C’est un retour triomphal. Piescaret envoie un messager à Sillery pour annoncer au missionnaire son retour le lendemain ; il demande d’aviser le gouverneur général. Le temps venu, les canots algonquins paraissent sur le fleuve ; les guerriers chantent, les scalps flottent au vent. La foule se précipite sur le rivage. Des salves de mousqueterie accueillent les vainqueurs.

Le capitaine de Sillery salue Piescaret : « Nous prenons plaisir de te voir, tu t’es vaillamment comporté, chacun se réjouit de ta venue… »[1]. Debout dans son canot, Piescaret répond en peu de mots. Le missionnaire harangue la foule. Le Gouverneur a envoyé une escouade de soldats qui tirent à leur tour de l’arquebuse.
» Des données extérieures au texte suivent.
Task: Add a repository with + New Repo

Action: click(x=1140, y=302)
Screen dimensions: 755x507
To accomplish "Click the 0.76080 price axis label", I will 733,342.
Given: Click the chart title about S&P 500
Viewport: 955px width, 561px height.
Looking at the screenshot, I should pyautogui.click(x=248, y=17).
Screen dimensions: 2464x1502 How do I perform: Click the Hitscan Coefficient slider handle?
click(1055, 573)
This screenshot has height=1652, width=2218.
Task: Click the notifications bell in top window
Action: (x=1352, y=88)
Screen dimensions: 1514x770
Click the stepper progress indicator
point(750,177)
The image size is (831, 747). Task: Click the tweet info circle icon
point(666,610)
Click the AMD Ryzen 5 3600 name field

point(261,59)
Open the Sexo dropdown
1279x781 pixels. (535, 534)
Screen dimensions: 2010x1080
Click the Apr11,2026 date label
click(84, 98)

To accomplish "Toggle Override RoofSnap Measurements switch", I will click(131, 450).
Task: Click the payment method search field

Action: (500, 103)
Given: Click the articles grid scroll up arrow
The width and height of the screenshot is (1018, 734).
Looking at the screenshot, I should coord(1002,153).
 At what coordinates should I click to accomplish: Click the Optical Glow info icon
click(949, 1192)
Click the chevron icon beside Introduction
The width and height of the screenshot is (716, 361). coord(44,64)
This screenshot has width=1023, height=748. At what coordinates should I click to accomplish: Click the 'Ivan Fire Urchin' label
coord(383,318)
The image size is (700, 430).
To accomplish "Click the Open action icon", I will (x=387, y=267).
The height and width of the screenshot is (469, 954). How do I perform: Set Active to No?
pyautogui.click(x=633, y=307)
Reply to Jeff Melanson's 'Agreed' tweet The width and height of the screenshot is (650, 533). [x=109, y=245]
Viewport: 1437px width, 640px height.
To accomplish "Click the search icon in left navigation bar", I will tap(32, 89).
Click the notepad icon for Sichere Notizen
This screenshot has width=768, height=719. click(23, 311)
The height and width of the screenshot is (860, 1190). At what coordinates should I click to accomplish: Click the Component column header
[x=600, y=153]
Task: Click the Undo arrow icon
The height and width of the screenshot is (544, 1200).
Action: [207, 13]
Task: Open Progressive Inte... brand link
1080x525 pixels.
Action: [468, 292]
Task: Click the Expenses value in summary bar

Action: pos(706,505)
Les occupants des canots descendent sur le rivage, au pied de la falaise. Les Agniers s’attendent au supplice. Mais les chrétiens de Sillery ont abandonné leurs cruelles coutumes ; les femmes n’entourent pas les prisonniers pour leur infliger des tortures préliminaires. Cependant, les jeunes filles exécutent des danses pour se réjouir de la belle victoire. Tous prennent part à un festin. Une vieille Indienne dont le père, le mari, les enfants ont subi de durs tourments en Iroquoisie, caresserait bien un peu ces prisonniers avec la hache ou le canon de fusil rougis au feu. Mais elle se contient au grand étonnement des prisonniers.

Le surlendemain de cette arrivée triomphale, le Gouverneur se présente à Sillery. Il entre dans la maison des Jésuites qui a subsisté au même lieu depuis ce temps lointain. Un conseil a lieu. Piescaret

  1. Idem, 1645-21.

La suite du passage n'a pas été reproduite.